Date: Wed, 26 Nov 2008 10:18:49 -0500
From: Vivek Goyal <vgoyal@redhat.com>
To: Fernando Luis =?iso-8859-1?Q?V=E1zquez?= Cao 
	<fernando@oss.ntt.co.jp>
Cc: Jens Axboe <jens.axboe@oracle.com>, Divyesh Shah <dpshah@google.com>,
       Nauman Rafique <nauman@google.com>,
       Fabio Checconi <fchecconi@gmail.com>, Li Zefan <lizf@cn.fujitsu.com>,
       Ryo Tsuruta <ryov@valinux.co.jp>, linux-kernel@vger.kernel.org,
       containers@lists.linux-foundation.org,
       virtualization@lists.linux-foundation.org, taka@valinux.co.jp,
       righi.andrea@gmail.com, s-uchida@ap.jp.nec.com,
       balbir@linux.vnet.ibm.com, akpm@linux-foundation.org, menage@google.com,
       ngupta@google.com, riel@redhat.com, jmoyer@redhat.com,
       peterz@infradead.org, paolo.valente@unimore.it
Subject: Re: [patch 0/4] [RFC] Another proportional weight IO controller
Message-ID: <20081126151849.GC27826@redhat.com>
References: <20081118120508.GD15268@gandalf.sssup.it> <20081118140751.GA4283@redhat.com> <20081118144139.GE15268@gandalf.sssup.it> <20081118191208.GJ26308@kernel.dk> <e98e18940811181507t6b1473act2efa23df21dab270@mail.gmail.com> <20081119142446.GH26308@kernel.dk> <af41c7c40811191612v5db13ae7n3cfe537beb6a157c@mail.gmail.com> <20081120081640.GE26308@kernel.dk> <20081120134058.GA29306@redhat.com> <1227681618.12997.163.camel@sebastian.kern.oss.ntt.co.jp>
MIME-Version: 1.0
Content-Type: text/plain; charset=iso-8859-1
Content-Disposition: inline
Content-Transfer-Encoding: 8bit
In-Reply-To: <1227681618.12997.163.camel@sebastian.kern.oss.ntt.co.jp>
User-Agent: Mutt/1.5.18 (2008-05-17)
Sender: linux-kernel-owner@vger.kernel.org
Content-Length: 8510
Lines: 184

On Wed, Nov 26, 2008 at 03:40:18PM +0900, Fernando Luis V?zquez Cao wrote:
> On Thu, 2008-11-20 at 08:40 -0500, Vivek Goyal wrote:
> > > The dm approach has some merrits, the major one being that it'll fit
> > > directly into existing setups that use dm and can be controlled with
> > > familiar tools. That is a bonus. The draw back is partially the same -
> > > it'll require dm. So it's still not a fit-all approach, unfortunately.
> > > 
> > > So I'd prefer an approach that doesn't force you to use dm.
> > 
> > Hi Jens,
> > 
> > My patches met the goal of not using the dm for every device one wants
> > to control.
> > 
> > Having said that, few things come to mind.
> > 
> > - In what cases do we need to control the higher level logical devices
> >   like dm.
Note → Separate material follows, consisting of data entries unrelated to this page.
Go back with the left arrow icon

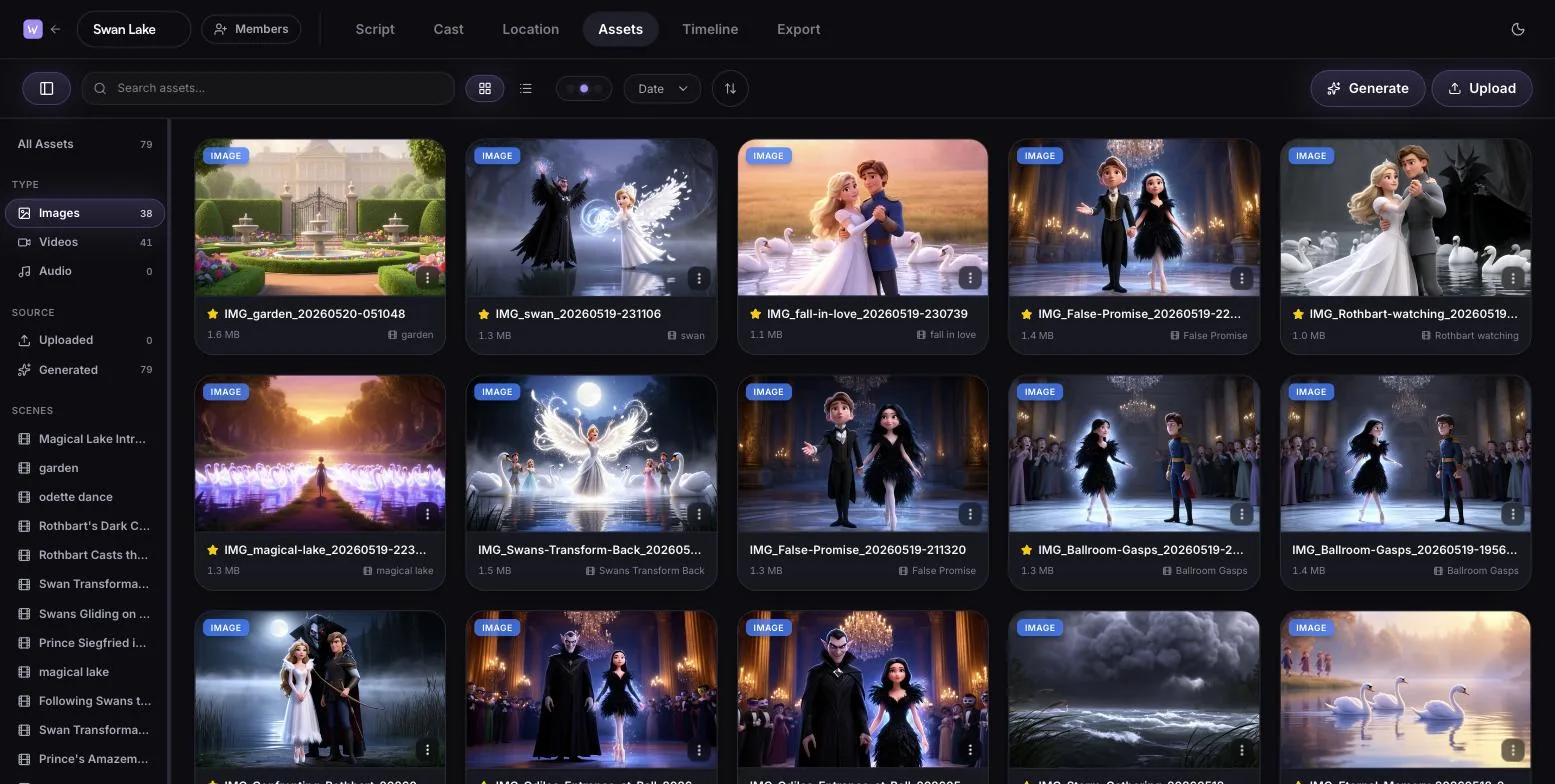point(56,29)
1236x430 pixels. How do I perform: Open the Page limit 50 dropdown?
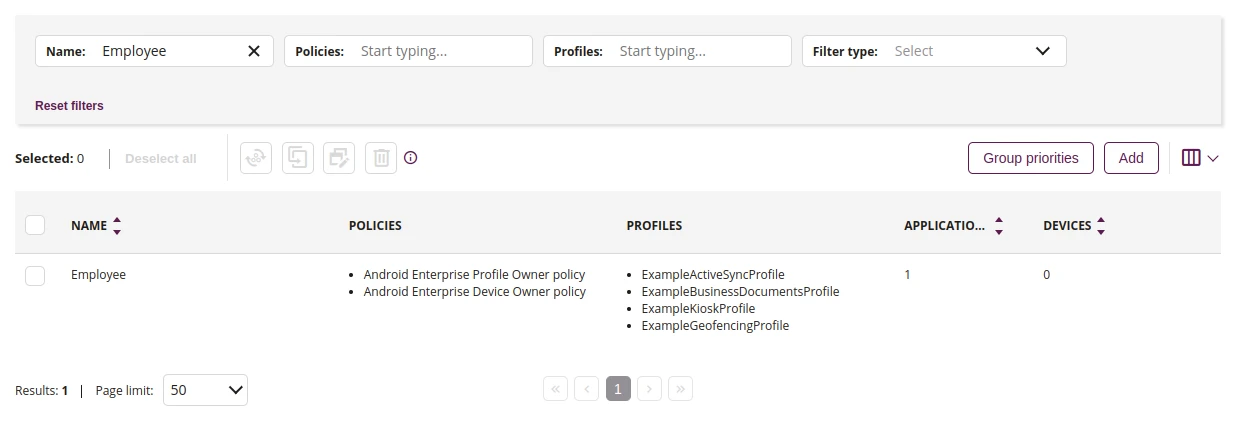(x=205, y=390)
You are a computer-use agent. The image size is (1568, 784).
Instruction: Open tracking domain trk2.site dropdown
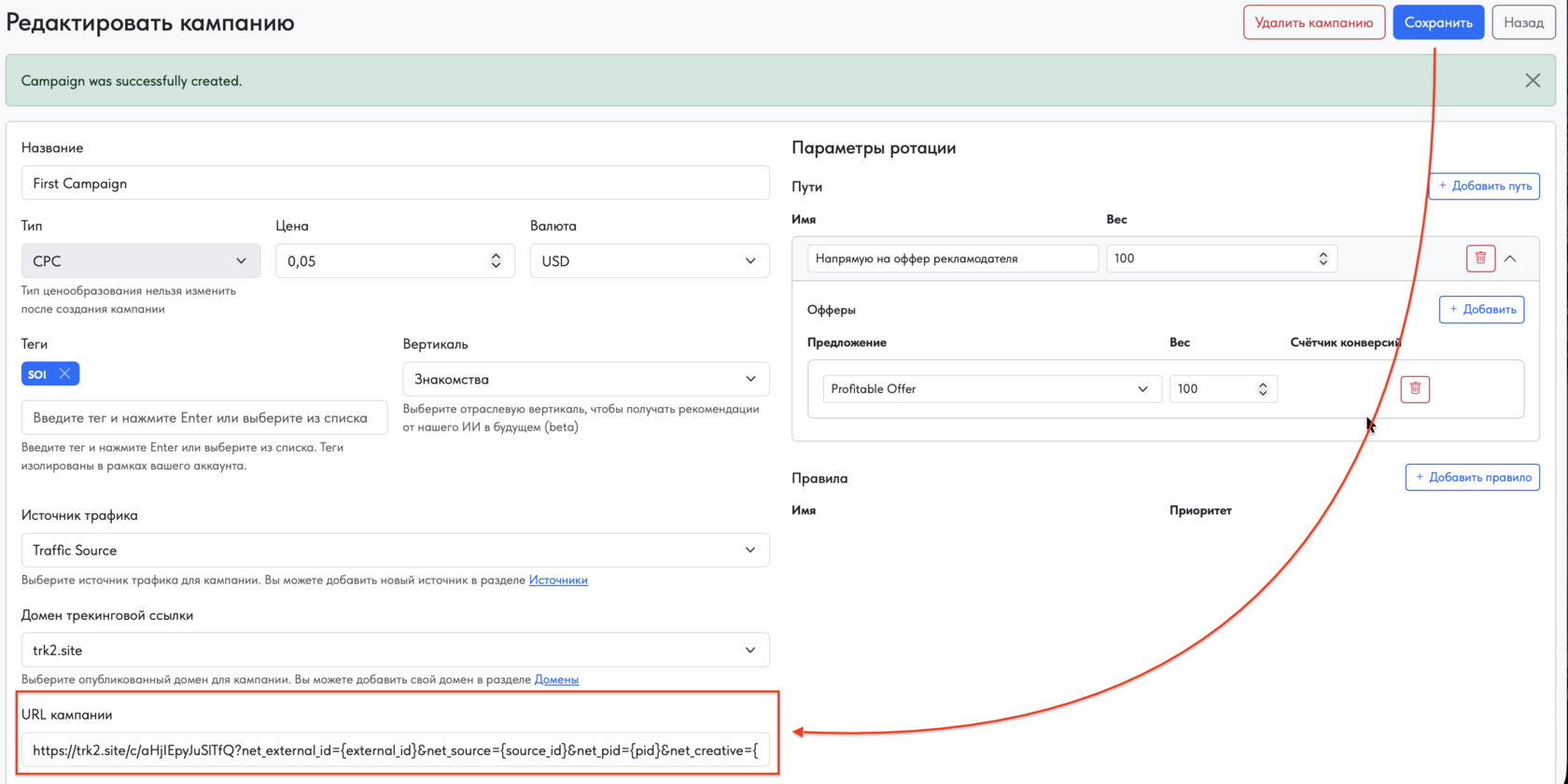(395, 651)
It looks like real contention for resources is at leaf nodes.
> >   Hence any kind of resource management/fair queueing should probably be
> >   done at leaf nodes and not at higher level logical nodes.
> 
> The problem with stacking devices is that we do not know how the IO
> going through the leaf nodes contributes to the aggregate throughput
> seen by the application/cgroup that generated it, which is what end
> users care about.
> 

If we keep track of cgroup information in bio and don't loose it while
bio traverses through the stack of devices, then leaf node can still do
the proportional fair share allocation among contending cgroups on that
device.

I think end users care about getting fair share if there is a contention
anywhere along the IO path. Real contention is at leaf nodes. However 
complex the logical device topology is, if two applications are not
contending for disk at lowest level, there is no point in doing any kind
of resource management among them. Though the applications seemingly might
be contending for higher level logical device, at leaf nodes, their IOs
might be going to different disk altogether and practically there is no
contention. 

> The block device could be a plain old sata device, a loop device, a
> stacking device, a SSD, you name it, but their topologies and the fact
> that some of them do not even use an elevator should be transparent to
> the user.

Are there some devices which don't use elevators at leaf nodes? If no,
then its not a issue. 

> 
> If you wanted to do resource management at the leaf nodes some kind of
> topology information should be passed down to the elevators controlling
> the underlying devices, which in turn would need to work cooperatively.
> 

I am not able to understand why some kind of topology information needs
to be passed to underlying elevators. As long as end device can map a bio
correctly to the right cgroup (irrespective of complex topology) and end
device step into resource management only if there is contention for
resources among cgroups on that device, things are fine. We don't have
to worry about intermediate complex topology.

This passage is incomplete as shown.